Attention then turned to crafting final shots for the film, a process that drew directly upon the benefits of virtual production. This involved motion capturing the actors in a dedicated capture volume set up in Vancouver by Profile Studios. At the same time, the actors were lit as if they were being filmed for a real shot, and then also captured with cinema cameras (the same Arri Alexas used for the live-action portions of the film).

“At the end of the day,” said Baillie, “from the motion capture stage, we had motion data for the bodies of the actors, we had information for where the cameras were and what they were seeing, and we had footage of the actors’ faces that was ‘beauty lit’ that was filmed from the exact camera angles that the final shots from the movie were going to be filmed on.”

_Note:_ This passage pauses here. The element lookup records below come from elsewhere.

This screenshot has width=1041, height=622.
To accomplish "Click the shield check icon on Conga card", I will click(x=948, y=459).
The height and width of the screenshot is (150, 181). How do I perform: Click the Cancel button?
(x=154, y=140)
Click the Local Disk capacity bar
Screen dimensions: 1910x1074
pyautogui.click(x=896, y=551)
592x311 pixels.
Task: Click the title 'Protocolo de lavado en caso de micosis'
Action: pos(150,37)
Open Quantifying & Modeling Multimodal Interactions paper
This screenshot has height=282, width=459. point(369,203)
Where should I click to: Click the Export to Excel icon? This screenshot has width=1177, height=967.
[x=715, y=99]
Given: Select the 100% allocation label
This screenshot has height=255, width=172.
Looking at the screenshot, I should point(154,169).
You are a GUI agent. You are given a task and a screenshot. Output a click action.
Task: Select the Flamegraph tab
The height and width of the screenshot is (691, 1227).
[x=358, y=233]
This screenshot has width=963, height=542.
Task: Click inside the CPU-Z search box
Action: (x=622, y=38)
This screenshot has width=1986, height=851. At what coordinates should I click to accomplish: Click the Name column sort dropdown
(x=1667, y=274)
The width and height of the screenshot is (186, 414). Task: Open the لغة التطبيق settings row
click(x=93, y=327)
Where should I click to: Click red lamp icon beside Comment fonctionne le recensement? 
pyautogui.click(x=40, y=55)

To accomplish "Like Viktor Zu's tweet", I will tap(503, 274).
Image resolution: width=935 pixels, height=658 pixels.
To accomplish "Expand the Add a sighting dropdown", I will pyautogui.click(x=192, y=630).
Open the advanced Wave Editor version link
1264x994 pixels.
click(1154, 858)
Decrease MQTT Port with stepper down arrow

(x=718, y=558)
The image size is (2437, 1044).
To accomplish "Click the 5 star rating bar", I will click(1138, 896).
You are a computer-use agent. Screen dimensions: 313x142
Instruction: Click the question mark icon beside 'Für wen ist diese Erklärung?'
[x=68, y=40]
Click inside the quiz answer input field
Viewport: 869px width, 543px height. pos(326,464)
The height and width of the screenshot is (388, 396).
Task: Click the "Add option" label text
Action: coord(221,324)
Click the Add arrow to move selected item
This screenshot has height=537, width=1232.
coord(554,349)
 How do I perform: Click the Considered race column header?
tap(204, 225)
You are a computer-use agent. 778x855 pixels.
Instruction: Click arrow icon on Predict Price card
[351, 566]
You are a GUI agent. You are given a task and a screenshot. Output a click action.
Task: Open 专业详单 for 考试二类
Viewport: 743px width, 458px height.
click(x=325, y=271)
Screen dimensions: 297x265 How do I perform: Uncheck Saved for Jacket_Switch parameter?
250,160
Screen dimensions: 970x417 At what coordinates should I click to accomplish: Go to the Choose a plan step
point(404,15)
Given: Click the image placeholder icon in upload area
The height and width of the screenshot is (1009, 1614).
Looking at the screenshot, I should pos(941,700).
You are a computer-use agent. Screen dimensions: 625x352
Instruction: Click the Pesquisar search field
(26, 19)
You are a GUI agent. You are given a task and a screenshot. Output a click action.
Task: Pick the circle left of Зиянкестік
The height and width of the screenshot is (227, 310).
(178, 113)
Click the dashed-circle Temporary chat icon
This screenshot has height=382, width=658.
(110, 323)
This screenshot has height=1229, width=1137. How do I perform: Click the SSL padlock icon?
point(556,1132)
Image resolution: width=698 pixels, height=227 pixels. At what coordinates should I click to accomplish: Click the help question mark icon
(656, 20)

In order to light the motion capture stage properly – and match it to what would be done in live-action – the cinematographer, C. Kim Miles, went through a process of pre-lighting every scene in the film before any motion capture had been filmed. This was made possible by generating a real-time cg asset of the Marwen town in which the dolls exist, which based on the actual miniature of the Marwen town that had been built by the production designer, Stefan Dechant, and his team as well as Dave Asling from miniatures house Creation Consultants. Through an iPad app and engineering via Unreal Engine, Miles could interactively light the town, adjust sun positions, and make other virtual cinematography decisions.

A virtual production shoot provided motion capture data and live-action faces.

“That enabled us,” said Baillie, “to know that when we showed up on the motion capture stage, C. Kim Miles could light the characters exactly as he planned. He basically had a blueprint for how the lighting was going to be set up. So that enabled him and his team to work quicker on the mocap stage, because they already knew what they were going to be doing before they got there that day. And what it also allowed us to do was show Kim and Bob in real-time with moving doll characters, in a world that is representative of what the final Marwen town was going to look like, how his lighting actually looks in the town, rather than just guessing at it in a gray void of a mocap stage.”

Armed with that live-action footage and the motion-captured actor bodies, the visual effects team could then get to work on re-projecting the real faces onto their cg doll counterparts. Each actor had been previously laser scanned, and the resulting scan used to help sculpt a digital doll head. These scans also informed the actual physical dolls used on set. Animators hand key-framed facial performances onto the cg doll characters using the live action as reference (body animation would involve coming up with doll-like movements).

Vfx artists, furthermore, carried out precise object and body tracks of the live-action footage. The live-action footage of the real actor’s face and head was projected onto the cg doll’s head. A proprietary process was then utilized to ‘plasticize’ the head, which essentially de-aged and smoothed out the look to make it look like a figurine with an appropriate plastic sheen. “The end result,” said Baillie, “was that the facial performances have every nuance of the actors’ real performances, but they look perfectly integrated, as if they are part of the rest of this plastic doll.”

Checking live action and cg line-up.
VFX that works, and on a budget

One reason Baillie and his team chose that particularly methodology for Welcome to Marwen’s dolls was the relatively restrained budget for the film. “If we had had $150 million to make this movie,” says the visual effects supervisor, “we would’ve been very tempted just to dump tens of thousands of man hours into animating faces that ultimately wouldn’t have looked as good as this methodology that we came up with. But we only had a fraction of that budget.”

Instead, taking advantage of live-action footage and the virtual production approach was able to accommodate both budget and authenticity. “I think Welcome to Marwen and the process we used to make it is a poster child for what virtual production can be and how it can help to involve every department on the physical production of the film,” said Baillie. “It was very, very cool to see how well it all worked.”